Powell would be renowned for his astonishing technical innovation: the ingenious special effects of A Matter of Life and Death, the stunning realism of painted backgrounds in Black Narcissus and the luridly erotic suspense of a voyeuristic camera in Peeping Tom. But The Life and Death, by contrast, has a simple but delightful sense of invention, the kind of creativity that one used to find in Chaplin’s comedies. Montages of trophy heads of many a beast from many a tropical jungle popping up on walls effectively bridge the different eras the film charts; when Schuldorff and Candy start fencing, the camera pulls out elegantly, letting our minds imagine the clash of steel and wills and the chirp of a bird announces the end of the Great War on a sordid battlefield.

The script is both elegantly understated and objective in its examination of patriotism. It is indeed brave for a film, in those years, to question the senselessness of the war being fought. In a stirring monologue, Schuldorff gently remonstrates his English friend for his irascible idealism, revealing to him how “might” is the new “right” and how his fair principles of fighting are both obsolete and outmoded.
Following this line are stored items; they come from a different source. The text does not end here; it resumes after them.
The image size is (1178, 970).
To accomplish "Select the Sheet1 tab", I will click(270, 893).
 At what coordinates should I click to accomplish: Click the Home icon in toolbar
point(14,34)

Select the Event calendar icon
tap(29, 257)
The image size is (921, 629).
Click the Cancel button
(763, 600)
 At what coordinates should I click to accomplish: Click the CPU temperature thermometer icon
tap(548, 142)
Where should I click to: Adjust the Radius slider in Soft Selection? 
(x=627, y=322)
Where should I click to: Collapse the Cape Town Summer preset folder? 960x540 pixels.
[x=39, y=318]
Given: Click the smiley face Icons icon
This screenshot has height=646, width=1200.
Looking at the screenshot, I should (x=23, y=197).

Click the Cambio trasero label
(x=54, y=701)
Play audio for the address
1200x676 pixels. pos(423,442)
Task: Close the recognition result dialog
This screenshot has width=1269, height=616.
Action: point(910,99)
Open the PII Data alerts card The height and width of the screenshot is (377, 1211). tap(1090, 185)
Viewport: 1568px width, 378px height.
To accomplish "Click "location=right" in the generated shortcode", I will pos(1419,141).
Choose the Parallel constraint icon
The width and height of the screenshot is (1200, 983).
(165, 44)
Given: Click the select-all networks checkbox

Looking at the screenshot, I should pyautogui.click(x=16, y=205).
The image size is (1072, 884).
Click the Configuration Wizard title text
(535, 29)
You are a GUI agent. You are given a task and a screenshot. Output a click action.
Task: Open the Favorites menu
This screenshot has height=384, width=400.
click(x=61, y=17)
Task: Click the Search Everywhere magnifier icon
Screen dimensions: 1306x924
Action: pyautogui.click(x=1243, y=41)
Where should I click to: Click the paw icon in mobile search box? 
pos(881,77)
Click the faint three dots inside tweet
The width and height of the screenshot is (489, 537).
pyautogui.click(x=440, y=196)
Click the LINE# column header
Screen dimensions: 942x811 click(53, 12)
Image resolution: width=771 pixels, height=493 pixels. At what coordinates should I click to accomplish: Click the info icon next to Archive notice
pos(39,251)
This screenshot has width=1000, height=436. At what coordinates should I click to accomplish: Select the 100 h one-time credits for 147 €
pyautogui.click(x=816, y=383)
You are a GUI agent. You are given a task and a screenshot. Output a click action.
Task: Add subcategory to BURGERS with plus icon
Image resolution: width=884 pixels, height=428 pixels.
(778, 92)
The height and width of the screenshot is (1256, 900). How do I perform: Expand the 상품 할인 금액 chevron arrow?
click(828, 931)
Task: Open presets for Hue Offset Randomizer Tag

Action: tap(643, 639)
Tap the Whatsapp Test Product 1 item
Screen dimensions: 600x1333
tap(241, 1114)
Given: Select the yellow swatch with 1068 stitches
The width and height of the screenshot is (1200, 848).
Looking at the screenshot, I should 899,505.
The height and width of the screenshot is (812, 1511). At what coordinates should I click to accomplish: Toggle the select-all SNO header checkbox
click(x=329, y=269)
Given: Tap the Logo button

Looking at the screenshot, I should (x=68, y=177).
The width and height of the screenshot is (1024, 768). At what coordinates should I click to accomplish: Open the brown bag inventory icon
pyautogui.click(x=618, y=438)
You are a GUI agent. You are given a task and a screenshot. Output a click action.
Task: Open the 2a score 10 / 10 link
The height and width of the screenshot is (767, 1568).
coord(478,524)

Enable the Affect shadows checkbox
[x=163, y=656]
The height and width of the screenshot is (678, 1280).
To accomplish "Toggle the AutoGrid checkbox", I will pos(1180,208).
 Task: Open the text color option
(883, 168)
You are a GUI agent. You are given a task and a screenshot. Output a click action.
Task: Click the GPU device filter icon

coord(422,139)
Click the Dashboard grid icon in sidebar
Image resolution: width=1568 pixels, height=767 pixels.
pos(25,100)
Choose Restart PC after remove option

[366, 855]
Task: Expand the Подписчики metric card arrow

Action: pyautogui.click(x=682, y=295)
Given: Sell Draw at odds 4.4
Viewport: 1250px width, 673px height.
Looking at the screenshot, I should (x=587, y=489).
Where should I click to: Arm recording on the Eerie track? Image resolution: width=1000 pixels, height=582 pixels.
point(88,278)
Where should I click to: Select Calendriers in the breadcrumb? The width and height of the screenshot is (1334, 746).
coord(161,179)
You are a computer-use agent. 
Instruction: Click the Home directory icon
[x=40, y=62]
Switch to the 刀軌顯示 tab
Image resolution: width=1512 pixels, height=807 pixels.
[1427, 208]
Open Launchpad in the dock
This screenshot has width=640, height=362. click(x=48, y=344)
It is a painfully cathartic moment, not least for Candy, and Anton Wolbrook’s performance, as Schuldorff, is a fine specimen of gentlemanly dignity.

But in the end, The Life and Death is indeed a rousing and loving ode to Britishness, as exemplified by its sometimes naïve, mostly likable but always admirable protagonist. Till the end, Candy clings unshakably to his fine beliefs, to his own detriment and disgrace. But there is still something romantic and noble about his old-fashioned patriotism – a patriotic spirit that never deteriorates into jingoism – that we are willing to believe that it will continue to shine brightly as a beacon of hope when all other ideals have faded away.